Confirmed pledges– US $ 91.32 million

Resource Gap – US $ 303.81 million

Summary

For the period from July 2016 to March 2017, Malawi faces a hazard-related food security and nutrition emergency coming on top of the devastating floods in 2015. Responding to the situation, the President of Malawi declared a State of National Disaster on 12 April 2016 and appealed for humanitarian relief assistance from the international community and the private sector.

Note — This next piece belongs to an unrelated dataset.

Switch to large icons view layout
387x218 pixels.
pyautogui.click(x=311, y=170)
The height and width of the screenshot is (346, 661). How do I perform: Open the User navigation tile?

This Food Insecurity Response Plan (FIRP), developed by the Government of Malawi in collaboration with the UN and NGOs through the humanitarian clusters, identifies food security, nutrition, agriculture, health, education and water and sanitation (WASH) as the key priorities for immediate assistance. As of now, the ongoing dry spell related to the El Nino phenomenon is affecting about 1.8 million people in need of agricultural inputs to restore their livelihoods. An estimated 500,000 people have no access to safe drinking water. About 31 per cent of the cultivated land was affected by the drought, of which 13 per cent was severely affected. Nutrition and increased mortality rates are of particular concern in 24 out of a total of 281 districts. About 975,000 children aged 6-23 months, pregnant and lactating women are particularly at risk of food insecurity and malnutrition and nutritional treatment and a total of 6.5 million people including vulnerable groups such as people living with HIV are in urgent need of humanitarian food assistance until the next harvest in March 2017.

Rationale

The plan will address the needs of the affected communities and meet gaps in food security, agriculture, WASH, health, education and nutrition. The plan outlines a mechanism for coordination and regular monitoring to ensure the needs of affected people are adequately addressed and possible critical gaps or hotspots are acted upon in a timely manner. While providing relief from food insecurity, the response will closely link and coordinate with resilience building efforts to ensure that the cycle of food and nutrition insecurity is broken in the long run.

Strategic objectives:

 Provision of immediate life-saving and life-sustaining assistance to drought-affected people through the provision of essential foods, commodities and health focused interventions;

 Ensure the mainstreaming of cross cutting issues (protection, gender and HIV and AIDS) through inter cluster coordination and monitoring of the overall response;  Support the restoration of livelihoods of drought-affected people through linkage with on going resilience-building activities.

Priority activities:

 Reducing the number of people in food insecurity;

 Reducing acute malnutrition;

 Preventing excess mortality and morbidity associated with acute malnutrition and poor feeding practices amongst children under five;

 Improving affected farmers’ access to agriculture inputs;  Increasing the percentage of affected people with access to safe drinking water, sanitation and hygiene services;

 Strengthening surveillance and prevention of disease outbreak;  Improving coordination, monitoring and evaluation mechanisms.